Ce livre est un roman-scenario de Jean-Paul Sartre, écrit en 1947, et qui a été adapté au cinéma par Jean Delannoy la même année. Son écriture est donc celle d’un scenario, avec beaucoup de dialogues et surtout de jeux de scène, et un découpage de l’histoire en scènes situées dans des lieux bien définis et bien décrits.
L’histoire : Eve Charlier est une grande bourgeoise, très riche, qui est assassinée par son mari. Celui-ci, chef de la Milice, est un homme sans scrupule qui n’a épousé Eve que pour sa dot, et qui convoite maintenant la jeune sœur d’Eve, Lucette, une jeune fille naïve et égoïste. Eve, empoisonnée par son mari, se retrouve, morte, à faire la queue devant le bureau d’enregistrement des morts, impasse de Laguénésie.

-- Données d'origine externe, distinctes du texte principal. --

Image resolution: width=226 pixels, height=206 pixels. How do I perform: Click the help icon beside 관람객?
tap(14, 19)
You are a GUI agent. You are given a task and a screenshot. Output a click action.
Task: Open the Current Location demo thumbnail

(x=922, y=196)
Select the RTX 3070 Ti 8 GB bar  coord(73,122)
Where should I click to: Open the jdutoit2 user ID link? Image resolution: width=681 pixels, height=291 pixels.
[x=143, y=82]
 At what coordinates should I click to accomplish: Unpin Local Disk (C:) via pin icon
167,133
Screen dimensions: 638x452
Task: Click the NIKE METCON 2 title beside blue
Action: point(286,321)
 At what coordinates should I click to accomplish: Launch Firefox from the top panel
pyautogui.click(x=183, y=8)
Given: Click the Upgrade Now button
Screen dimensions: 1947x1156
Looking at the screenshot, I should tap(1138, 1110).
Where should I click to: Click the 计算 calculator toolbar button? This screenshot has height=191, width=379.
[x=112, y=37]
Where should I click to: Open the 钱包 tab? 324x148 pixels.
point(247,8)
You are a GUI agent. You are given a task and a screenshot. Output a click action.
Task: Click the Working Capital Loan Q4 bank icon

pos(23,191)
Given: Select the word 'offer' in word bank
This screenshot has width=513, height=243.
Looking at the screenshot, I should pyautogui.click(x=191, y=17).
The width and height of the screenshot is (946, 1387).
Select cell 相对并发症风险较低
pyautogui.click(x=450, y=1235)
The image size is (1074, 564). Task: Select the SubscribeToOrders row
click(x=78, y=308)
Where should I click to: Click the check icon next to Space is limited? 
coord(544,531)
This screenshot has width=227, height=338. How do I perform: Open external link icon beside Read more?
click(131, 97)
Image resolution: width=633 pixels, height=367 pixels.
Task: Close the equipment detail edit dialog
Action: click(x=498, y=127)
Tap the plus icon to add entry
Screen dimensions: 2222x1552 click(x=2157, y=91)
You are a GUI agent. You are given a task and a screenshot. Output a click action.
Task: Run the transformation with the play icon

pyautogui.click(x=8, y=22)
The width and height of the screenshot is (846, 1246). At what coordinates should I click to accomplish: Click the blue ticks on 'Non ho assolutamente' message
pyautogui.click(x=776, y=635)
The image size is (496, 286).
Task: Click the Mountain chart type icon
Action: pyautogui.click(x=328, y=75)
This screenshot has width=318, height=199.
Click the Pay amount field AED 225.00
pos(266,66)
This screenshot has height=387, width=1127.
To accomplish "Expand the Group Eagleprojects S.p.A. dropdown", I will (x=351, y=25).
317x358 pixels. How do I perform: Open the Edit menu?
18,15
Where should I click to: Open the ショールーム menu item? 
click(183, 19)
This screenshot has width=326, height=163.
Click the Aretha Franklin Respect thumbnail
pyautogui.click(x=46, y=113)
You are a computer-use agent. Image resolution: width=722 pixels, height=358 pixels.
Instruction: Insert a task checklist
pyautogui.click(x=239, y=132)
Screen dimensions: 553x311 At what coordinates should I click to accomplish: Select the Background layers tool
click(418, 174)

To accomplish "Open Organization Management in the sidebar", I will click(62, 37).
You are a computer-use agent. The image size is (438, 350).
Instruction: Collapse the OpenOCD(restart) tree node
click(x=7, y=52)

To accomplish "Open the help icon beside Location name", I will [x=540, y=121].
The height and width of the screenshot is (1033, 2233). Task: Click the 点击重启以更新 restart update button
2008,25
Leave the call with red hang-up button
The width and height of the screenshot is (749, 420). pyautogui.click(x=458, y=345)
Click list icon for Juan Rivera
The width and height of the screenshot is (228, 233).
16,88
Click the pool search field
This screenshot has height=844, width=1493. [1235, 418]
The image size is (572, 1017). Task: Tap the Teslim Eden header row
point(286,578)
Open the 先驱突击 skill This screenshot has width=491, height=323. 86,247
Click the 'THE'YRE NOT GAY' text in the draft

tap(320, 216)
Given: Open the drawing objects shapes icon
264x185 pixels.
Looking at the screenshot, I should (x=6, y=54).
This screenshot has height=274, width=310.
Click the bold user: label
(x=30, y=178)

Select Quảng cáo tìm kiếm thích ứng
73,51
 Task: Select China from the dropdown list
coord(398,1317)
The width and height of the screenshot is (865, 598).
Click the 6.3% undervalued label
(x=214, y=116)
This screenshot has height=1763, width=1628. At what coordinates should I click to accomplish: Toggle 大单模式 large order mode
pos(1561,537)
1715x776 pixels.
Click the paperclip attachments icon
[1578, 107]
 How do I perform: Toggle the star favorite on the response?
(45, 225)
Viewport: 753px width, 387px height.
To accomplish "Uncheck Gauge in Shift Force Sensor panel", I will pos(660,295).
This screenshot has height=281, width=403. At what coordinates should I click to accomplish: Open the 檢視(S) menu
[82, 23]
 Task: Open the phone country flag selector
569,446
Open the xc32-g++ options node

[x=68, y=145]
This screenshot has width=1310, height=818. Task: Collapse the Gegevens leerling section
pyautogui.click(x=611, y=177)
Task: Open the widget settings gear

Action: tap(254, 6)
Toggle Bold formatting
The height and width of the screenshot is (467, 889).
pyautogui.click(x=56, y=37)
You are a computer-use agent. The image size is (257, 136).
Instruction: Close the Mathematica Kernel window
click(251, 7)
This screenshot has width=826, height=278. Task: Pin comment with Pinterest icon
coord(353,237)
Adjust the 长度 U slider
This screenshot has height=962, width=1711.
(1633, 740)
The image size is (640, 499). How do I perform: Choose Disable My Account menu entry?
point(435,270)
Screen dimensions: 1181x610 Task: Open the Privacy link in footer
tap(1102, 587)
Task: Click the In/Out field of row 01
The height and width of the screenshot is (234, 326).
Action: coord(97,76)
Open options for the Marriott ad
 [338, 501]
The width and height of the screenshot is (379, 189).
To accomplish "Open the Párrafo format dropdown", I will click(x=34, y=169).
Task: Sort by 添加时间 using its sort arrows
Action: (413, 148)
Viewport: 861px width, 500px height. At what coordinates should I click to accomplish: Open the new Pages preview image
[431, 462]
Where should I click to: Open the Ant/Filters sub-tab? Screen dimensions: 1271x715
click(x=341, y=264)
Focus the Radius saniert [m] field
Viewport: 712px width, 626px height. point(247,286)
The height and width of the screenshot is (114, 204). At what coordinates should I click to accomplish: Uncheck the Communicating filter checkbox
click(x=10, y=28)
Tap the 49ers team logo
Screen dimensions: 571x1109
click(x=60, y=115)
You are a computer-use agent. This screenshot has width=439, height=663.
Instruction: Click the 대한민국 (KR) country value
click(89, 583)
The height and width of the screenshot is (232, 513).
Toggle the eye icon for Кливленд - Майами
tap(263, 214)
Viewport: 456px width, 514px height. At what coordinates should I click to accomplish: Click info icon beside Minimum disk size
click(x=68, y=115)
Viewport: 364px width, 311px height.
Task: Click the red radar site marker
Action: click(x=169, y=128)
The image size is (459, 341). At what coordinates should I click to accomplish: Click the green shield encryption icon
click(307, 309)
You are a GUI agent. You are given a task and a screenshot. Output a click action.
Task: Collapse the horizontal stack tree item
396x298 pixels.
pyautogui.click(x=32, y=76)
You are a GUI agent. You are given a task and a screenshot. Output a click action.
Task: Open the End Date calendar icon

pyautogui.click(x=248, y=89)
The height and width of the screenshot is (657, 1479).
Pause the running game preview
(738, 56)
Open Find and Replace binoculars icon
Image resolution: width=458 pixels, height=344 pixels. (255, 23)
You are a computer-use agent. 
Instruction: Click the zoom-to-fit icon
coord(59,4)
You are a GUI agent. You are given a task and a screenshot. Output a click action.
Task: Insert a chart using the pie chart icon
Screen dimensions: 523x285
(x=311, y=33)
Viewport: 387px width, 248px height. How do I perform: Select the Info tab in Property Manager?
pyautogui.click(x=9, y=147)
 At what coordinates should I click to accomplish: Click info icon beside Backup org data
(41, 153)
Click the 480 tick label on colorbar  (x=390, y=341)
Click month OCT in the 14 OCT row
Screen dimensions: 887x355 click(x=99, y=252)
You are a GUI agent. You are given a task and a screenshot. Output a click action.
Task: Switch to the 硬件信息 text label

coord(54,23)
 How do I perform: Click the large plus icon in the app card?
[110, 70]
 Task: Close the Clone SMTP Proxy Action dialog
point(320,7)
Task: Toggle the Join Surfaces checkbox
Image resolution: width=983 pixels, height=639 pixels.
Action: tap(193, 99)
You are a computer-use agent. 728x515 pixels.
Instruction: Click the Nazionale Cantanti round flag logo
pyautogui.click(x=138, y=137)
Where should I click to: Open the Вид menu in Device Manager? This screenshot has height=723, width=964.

Parallèlement, Pierre Dumaine, une homme modeste, qui a fondé « La Ligue » et se bat clandestinement contre la Milice et le Régent qui gouverne le pays, sa fait assassiner par un jeune homme, un de ses anciens amis, qui l’a trahi. Pierre, abattu par une balle, se retrouve, mort, à faire la queue devant le bureau d’enregistrement des morts, impasse de Laguénésie.
C’est ainsi qu’Eve et Pierre se rencontrent, tous deux réduits à l’état de fantômes, et ne tardent pas à tomber amoureux l’un de l’autre.
Grâce à l’article 140 du règlement qui dirige le monde des morts, Eve et Pierre obtiennent le droit de retourner à la vie et de vivre leur amour pour une journée-test qui décidera de leur sort définitif …
Mon avis : L’idée de faire naviguer des personnages entre le monde des morts et celui des vivants est très séduisante, et très poétiquement traitée dans ce scenario.
On retrouve bien sûr, comme souvent chez Sartre, les préoccupations politiques et de conflit entre les classes sociales (Pierre Dumaine, d’un milieu populaire, pense que son amour pour Eve, une grande bourgeoise très fortunée, est voué à l’échec, et les milieux sociaux sont décrits d’une manière assez caricaturale, mais qui reste plausible).
La morale de l’histoire est pessimiste : « les jeux sont faits », autrement dit : il n’y a pas de deuxième chance, il est inutile pour un mort de retourner sur terre. Ou encore, comme le dit un autre personnage, « on rate toujours sa vie » car on meurt toujours trop tôt ou trop tard.
Il n’en reste pas moins que ce livre a beaucoup de charme, car il est plein de sentiments contradictoires, et que l’amour y occupe finalement une grande place.